As time goes on, our understanding of the human genome develops rapidly and new ethical dilemmas arise each year. Recently, a new form of gene manipulation has taken form that gives scientists the power to edit a person’s genes. This technique, called CRISPR by scientists around the globe, exploits a natural defense mechanism in bacteria to disable a targeted gene or to insert a desired gene into a person’s genetic code. Since CRISPR works especially well on gametes, the edited genes could be hereditary and passed on from generation to generation. With this technology, scientists could cure genetic disorders like Huntington’s disease and Down syndrome, prevent cancer cells from multiplying, and reverse symptoms of blindness. Many, however, are concerned that this new gene therapy will do more harm than good.

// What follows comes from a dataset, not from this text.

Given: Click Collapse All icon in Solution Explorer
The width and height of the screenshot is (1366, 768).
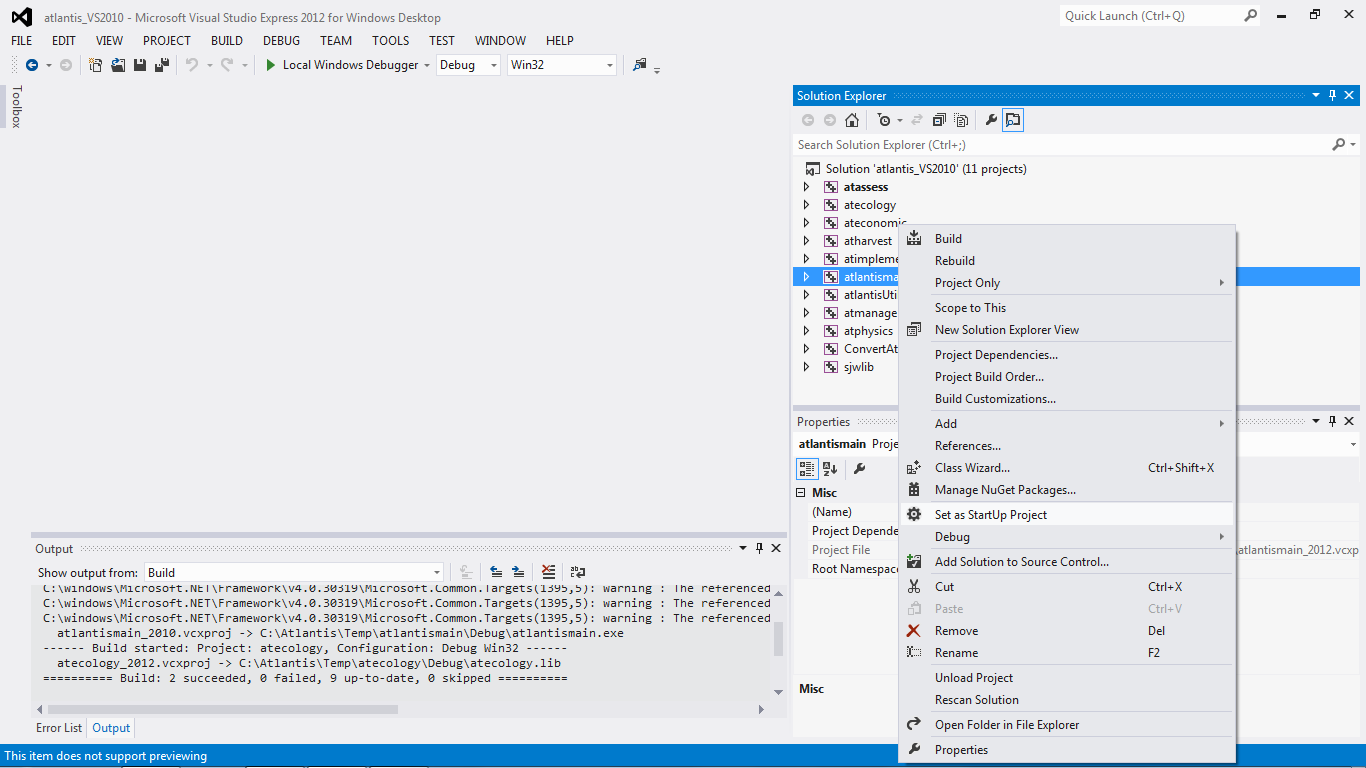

While this technique of genetic modification could improve the lives of millions, it could also have unintended consequences and create a market for “designer babies.” Even though CRISPR is an extremely accurate technique, scientists sometimes miss the targeted gene, altering the human genome in an inadvertent way. This could result in disastrous mistakes in gene therapy that could be inherited by countless generations. Also, people may exploit this technology to tamper with their own or their unborn child’s intelligence, height, eye color, or any other genetically linked trait that could be edited. The unborn child would have no say in the genetic alterations and would be forced to live with whatever genetic modifications their parents chose to impose on them. CRISPR has the potential to do great things, but also to do harm. We now have the technology to engineer our descendants, but should we?